▶ _EXTRAIT À LIRE_:
————————
Brandir une pancarte à la sortie du bureau d’un homme politique, ou d’une entreprise, ça ne change rien aujourd’hui. Plus personne ne fait attention. Alors, on suit la ligne de la désobéissance civile qui, historiquement, a fonctionné !”, défend James Harvey, porte-parole de Just Stop Oil. Et de citer les suffragettes, Martin Luther King, ou Gandhi. “Toutes des actions de désobéissance civile qui ont apporté le changement”.

Sont-ils, ou pas, dans la même lignée ? Chacun jugera. Et pour ce faire, autant savoir de quoi on parle. Revenons sur une sélection de moments importants de l’histoire de la désobéissance civile.

Henry David Thoreau

La désobéissance à une loi ou un prescrit, c’est une histoire aussi vieille que l’humanité. Mais en 1849, le philosophe et poète américain Henry David Thoreau théorise le concept de “désobéissance civile”, dans un ouvrage du même nom. Lui refusait de payer des taxes destinées à financer la guerre contre le Mexique, et le fonctionnement de l’Etat esclavagiste où il vivait, le Massachusetts. On retrouve déjà dans son ouvrage l’idée d’obéir à sa conscience plutôt qu’à la loi, si ces deux-ci sont en conflit.

Son ouvrage inspirera deux grandes figures de la désobéissance civile : Gandhi et Martin Luther King.

Gandhi et la marche du sel

Gandhi, le leader de l’Inde coloniale en lutte pour son indépendance de l’Empire Britannique, découvre Thoreau lors d’un séjour en prison. Il parle d’abord de “résistance passive”, et développe ensuite le concept de “Satyagraha” (triomphe de la vérité), qui exclut l’usage de la force physique.
————————
▶ _CONSIGNE_: Reprenez l'extrait sur la désobéissance civile de « Sont-ils, ou pas, dans » à « Martin Luther King. », en substituant « livre » à chaque « ouvrage ». Appuyez-vous uniquement sur l'extrait pour répondre.
————————
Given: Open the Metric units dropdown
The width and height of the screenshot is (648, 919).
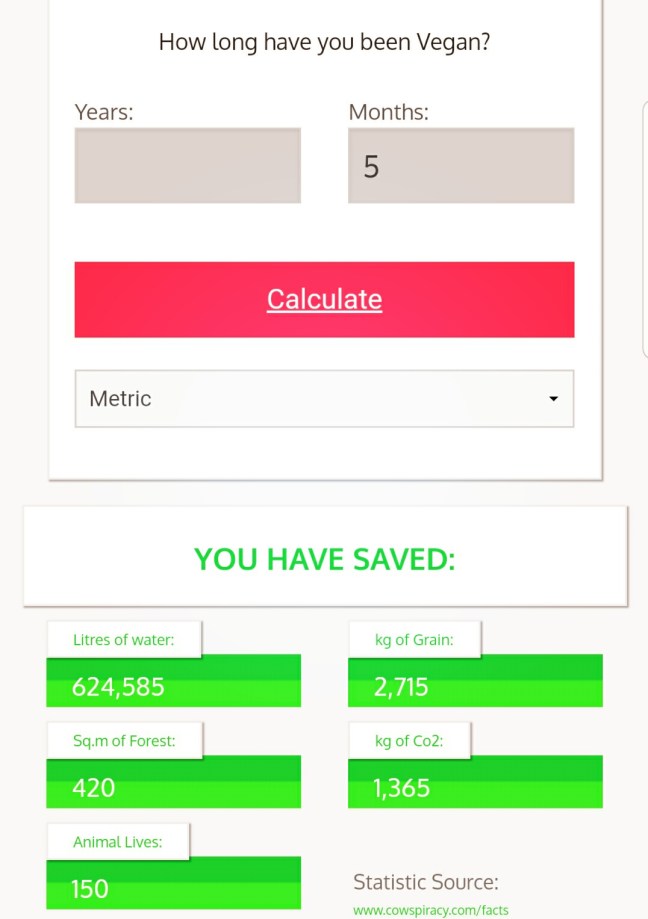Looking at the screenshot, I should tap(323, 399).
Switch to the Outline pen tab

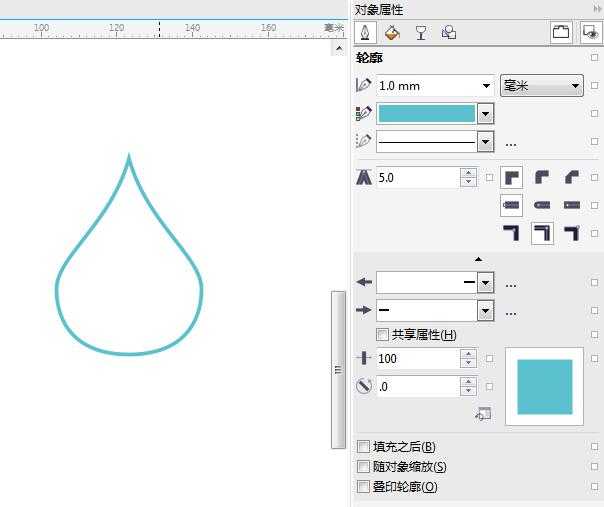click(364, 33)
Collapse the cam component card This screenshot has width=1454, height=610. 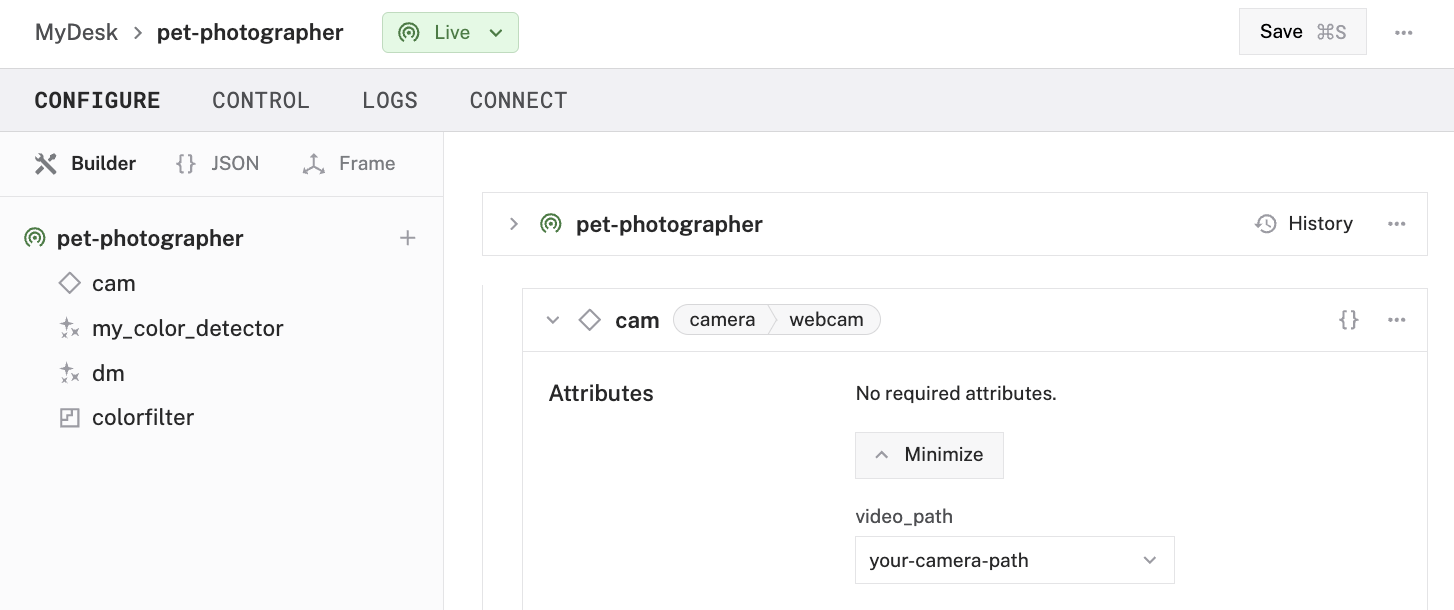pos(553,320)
————————
▶ _SOLUTION_:
Sont-ils, ou pas, dans la même lignée ? Chacun jugera. Et pour ce faire, autant savoir de quoi on parle. Revenons sur une sélection de moments importants de l’histoire de la désobéissance civile.

Henry David Thoreau

La désobéissance à une loi ou un prescrit, c’est une histoire aussi vieille que l’humanité. Mais en 1849, le philosophe et poète américain Henry David Thoreau théorise le concept de “désobéissance civile”, dans un livre du même nom. Lui refusait de payer des taxes destinées à financer la guerre contre le Mexique, et le fonctionnement de l’Etat esclavagiste où il vivait, le Massachusetts. On retrouve déjà dans son livre l’idée d’obéir à sa conscience plutôt qu’à la loi, si ces deux-ci sont en conflit.

Son livre inspirera deux grandes figures de la désobéissance civile : Gandhi et Martin Luther King.